🤖 AI Summary
This work addresses the lack of theoretically grounded stopping criteria in Bayesian optimization, which often leads to excessive function evaluations and no guarantees on solution quality. Focusing on the GP-UCB algorithm, the authors derive a tighter upper bound on instantaneous regret and leverage it to propose the first stopping criterion with $(\varepsilon,\delta)$-optimality guarantees. This criterion ensures that, upon termination, the returned solution is approximately optimal with high probability. Experimental results demonstrate that the proposed method significantly reduces the number of function evaluations while strictly maintaining solution quality, thereby enhancing optimization efficiency.
📝 Abstract
Bayesian optimization (BO) is a widely used iterative black-box optimization method that utilizes Gaussian process (GP) surrogate models. In practice, BO is typically terminated after a fixed evaluation budget is exhausted, which can incur unnecessary cost and provides no optimality guarantee on solution quality.
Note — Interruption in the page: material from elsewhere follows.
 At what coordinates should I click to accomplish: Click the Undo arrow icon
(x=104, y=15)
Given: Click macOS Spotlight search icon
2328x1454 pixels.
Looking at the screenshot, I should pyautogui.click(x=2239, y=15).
Recent research in developing a practical stopping criterion has made empirical progress, yet a theoretically sound stopping criterion remains a work in progress. In this work, we present provably tighter instantaneous regret bounds for GP upper confidence bound (GP-UCB) at any given iteration. Then, we propose stopping criteria for GP-UCB based on this tighter bound that ensures an $ε$-optimal solution with high probability $1-δ$ upon termination. Numerical experiments are performed to validate and demonstrate the effectiveness and efficiency of our stopping criteria.